INPUT ROWS:
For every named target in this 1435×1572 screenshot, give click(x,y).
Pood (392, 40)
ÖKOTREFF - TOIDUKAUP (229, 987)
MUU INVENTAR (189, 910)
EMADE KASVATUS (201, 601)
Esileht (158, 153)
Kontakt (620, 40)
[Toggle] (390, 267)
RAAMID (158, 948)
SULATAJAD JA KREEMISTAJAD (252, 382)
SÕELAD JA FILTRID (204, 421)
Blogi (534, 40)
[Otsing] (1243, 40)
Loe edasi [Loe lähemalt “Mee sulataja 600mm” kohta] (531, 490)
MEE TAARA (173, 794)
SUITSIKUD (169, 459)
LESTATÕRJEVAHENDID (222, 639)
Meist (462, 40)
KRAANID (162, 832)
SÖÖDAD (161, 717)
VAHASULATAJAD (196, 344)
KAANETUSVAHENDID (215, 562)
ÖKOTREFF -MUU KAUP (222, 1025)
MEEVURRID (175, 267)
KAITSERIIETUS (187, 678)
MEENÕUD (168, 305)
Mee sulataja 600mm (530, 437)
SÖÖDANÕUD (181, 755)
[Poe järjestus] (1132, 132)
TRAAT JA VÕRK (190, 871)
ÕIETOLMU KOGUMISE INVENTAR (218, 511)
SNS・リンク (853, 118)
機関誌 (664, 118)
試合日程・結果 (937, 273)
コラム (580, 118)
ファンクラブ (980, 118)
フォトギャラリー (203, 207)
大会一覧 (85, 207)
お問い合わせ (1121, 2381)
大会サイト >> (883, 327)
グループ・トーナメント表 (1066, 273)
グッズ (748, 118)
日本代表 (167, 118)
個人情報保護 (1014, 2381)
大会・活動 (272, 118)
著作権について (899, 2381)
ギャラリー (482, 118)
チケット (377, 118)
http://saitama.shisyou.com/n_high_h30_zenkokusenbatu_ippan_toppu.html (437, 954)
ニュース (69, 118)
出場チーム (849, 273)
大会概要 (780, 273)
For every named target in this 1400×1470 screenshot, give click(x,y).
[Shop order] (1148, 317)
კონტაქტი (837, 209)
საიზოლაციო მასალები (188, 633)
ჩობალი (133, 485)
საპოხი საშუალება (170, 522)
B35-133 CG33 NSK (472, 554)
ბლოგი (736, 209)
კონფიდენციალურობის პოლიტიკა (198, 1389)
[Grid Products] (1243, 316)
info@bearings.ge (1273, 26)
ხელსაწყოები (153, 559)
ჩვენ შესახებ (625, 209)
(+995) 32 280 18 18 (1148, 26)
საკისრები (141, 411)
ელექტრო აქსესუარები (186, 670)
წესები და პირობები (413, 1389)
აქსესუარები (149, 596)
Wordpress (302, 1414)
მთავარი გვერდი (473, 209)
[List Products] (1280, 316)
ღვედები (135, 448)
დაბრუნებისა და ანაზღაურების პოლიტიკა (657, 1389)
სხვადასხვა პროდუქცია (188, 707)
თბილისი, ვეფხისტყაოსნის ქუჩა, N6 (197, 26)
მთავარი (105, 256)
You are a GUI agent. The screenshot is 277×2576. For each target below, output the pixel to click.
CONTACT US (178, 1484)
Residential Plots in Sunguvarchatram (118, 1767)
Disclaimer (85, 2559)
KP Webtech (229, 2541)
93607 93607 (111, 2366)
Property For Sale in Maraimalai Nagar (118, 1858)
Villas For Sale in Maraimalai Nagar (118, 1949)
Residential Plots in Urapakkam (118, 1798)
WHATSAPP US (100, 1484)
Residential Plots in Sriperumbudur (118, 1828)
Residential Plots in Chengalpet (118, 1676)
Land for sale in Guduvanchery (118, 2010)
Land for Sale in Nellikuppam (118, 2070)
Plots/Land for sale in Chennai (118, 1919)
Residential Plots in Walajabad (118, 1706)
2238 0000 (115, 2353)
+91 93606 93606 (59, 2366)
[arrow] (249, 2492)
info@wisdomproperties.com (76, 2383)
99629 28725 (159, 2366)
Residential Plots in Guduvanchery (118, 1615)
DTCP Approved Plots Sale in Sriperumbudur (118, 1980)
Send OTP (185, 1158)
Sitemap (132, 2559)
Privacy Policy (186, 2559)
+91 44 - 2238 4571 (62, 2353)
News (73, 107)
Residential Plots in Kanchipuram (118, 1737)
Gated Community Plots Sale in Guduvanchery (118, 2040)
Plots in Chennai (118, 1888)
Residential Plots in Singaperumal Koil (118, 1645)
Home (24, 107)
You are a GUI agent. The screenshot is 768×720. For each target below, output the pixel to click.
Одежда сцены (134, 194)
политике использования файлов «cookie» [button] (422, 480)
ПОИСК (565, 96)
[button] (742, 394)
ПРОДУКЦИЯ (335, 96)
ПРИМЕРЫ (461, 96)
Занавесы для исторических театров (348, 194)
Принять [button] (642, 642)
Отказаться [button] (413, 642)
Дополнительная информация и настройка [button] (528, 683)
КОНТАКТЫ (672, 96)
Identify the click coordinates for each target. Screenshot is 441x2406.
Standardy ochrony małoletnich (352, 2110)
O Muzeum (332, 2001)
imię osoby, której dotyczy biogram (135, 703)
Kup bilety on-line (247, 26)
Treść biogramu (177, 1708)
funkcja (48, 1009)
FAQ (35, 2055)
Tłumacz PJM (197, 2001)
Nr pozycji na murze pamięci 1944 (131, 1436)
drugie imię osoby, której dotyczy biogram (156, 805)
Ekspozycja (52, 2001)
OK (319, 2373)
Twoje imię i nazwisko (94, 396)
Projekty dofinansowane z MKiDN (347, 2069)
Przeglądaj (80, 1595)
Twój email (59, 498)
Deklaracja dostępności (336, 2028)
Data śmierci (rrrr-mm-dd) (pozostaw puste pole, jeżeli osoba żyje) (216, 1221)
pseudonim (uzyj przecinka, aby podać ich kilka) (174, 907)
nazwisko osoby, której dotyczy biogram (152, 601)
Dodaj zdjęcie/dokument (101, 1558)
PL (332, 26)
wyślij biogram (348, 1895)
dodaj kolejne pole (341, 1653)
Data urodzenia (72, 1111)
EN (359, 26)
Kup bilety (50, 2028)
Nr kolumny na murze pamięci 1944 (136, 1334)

PROBLEM:
Reproduce the listing without any changes, from the line with "Plots in Chennai (118, 1888)" up to and including the line with "Standardy ochrony małoletnich (352, 2110)".

CORRECT ANSWER:
Plots in Chennai (118, 1888)
Residential Plots in Singaperumal Koil (118, 1645)
Home (24, 107)
You are a GUI agent. The screenshot is 768×720. For each target below, output the pixel to click.
Одежда сцены (134, 194)
политике использования файлов «cookie» [button] (422, 480)
ПОИСК (565, 96)
[button] (742, 394)
ПРОДУКЦИЯ (335, 96)
ПРИМЕРЫ (461, 96)
Занавесы для исторических театров (348, 194)
Принять [button] (642, 642)
Отказаться [button] (413, 642)
Дополнительная информация и настройка [button] (528, 683)
КОНТАКТЫ (672, 96)
Identify the click coordinates for each target. Screenshot is 441x2406.
Standardy ochrony małoletnich (352, 2110)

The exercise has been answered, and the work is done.